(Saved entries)

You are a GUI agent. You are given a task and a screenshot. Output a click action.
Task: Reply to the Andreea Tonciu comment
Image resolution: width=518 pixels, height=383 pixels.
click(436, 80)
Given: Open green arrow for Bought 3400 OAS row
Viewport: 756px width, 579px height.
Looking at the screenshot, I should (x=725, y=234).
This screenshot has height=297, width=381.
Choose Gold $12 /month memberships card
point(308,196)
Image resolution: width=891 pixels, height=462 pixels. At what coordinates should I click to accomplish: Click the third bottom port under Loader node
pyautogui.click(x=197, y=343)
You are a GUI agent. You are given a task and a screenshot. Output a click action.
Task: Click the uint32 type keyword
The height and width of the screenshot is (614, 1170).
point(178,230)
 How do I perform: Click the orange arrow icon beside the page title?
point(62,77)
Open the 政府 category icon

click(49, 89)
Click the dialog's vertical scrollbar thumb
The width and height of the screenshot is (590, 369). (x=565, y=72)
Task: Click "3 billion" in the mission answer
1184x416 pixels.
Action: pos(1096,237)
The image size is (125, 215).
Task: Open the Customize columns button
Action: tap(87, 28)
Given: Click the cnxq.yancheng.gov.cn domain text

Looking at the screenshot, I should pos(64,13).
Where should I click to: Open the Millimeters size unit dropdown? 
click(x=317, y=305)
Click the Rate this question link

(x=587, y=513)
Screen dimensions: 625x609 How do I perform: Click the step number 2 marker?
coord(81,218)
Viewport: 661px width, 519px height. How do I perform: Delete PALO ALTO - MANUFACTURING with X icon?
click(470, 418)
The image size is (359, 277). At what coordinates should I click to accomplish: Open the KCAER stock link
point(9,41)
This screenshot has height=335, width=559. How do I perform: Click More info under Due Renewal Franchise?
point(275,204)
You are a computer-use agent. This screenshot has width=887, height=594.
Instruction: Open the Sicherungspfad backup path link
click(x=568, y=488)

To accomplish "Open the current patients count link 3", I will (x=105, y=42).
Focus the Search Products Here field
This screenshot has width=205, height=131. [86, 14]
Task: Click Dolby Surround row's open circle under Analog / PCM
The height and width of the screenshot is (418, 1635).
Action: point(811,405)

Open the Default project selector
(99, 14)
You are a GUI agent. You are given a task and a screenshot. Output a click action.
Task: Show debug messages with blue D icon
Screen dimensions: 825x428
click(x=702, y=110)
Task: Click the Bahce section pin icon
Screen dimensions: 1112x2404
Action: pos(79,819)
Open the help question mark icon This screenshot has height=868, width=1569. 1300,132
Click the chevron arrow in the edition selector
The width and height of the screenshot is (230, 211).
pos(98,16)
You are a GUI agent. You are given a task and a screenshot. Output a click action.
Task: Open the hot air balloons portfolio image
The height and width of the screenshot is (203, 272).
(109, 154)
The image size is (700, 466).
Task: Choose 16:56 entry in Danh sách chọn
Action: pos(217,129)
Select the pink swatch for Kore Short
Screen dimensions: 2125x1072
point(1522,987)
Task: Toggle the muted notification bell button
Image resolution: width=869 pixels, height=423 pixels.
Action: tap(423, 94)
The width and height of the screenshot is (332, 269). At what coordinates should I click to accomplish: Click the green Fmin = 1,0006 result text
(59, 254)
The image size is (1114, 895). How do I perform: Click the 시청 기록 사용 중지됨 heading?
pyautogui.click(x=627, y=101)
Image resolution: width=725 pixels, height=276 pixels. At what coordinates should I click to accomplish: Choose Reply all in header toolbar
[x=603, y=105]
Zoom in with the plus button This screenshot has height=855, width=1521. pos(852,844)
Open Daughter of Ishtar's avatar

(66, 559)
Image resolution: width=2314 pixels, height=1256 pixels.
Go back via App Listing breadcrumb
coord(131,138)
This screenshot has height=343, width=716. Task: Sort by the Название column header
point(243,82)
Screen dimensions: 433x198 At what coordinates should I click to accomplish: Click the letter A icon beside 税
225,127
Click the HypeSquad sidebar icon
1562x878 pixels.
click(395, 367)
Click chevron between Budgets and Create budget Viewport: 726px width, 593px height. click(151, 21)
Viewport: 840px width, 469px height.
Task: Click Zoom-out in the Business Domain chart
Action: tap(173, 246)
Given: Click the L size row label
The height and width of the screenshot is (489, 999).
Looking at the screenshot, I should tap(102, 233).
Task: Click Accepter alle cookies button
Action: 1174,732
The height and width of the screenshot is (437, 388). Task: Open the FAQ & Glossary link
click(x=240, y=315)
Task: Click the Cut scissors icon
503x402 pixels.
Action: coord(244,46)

**How to complete this task**
Copy out each line of the data above, exactly, if it lies between the line holding "Screen dimensions: 1112x2404" and the line holding "Task: Toggle the", inclusive; copy no other line.

**Output below**
Screen dimensions: 1112x2404
Action: pos(79,819)
Open the help question mark icon This screenshot has height=868, width=1569. 1300,132
Click the chevron arrow in the edition selector
The width and height of the screenshot is (230, 211).
pos(98,16)
You are a GUI agent. You are given a task and a screenshot. Output a click action.
Task: Open the hot air balloons portfolio image
The height and width of the screenshot is (203, 272).
(109, 154)
The image size is (700, 466).
Task: Choose 16:56 entry in Danh sách chọn
Action: pos(217,129)
Select the pink swatch for Kore Short
Screen dimensions: 2125x1072
point(1522,987)
Task: Toggle the muted notification bell button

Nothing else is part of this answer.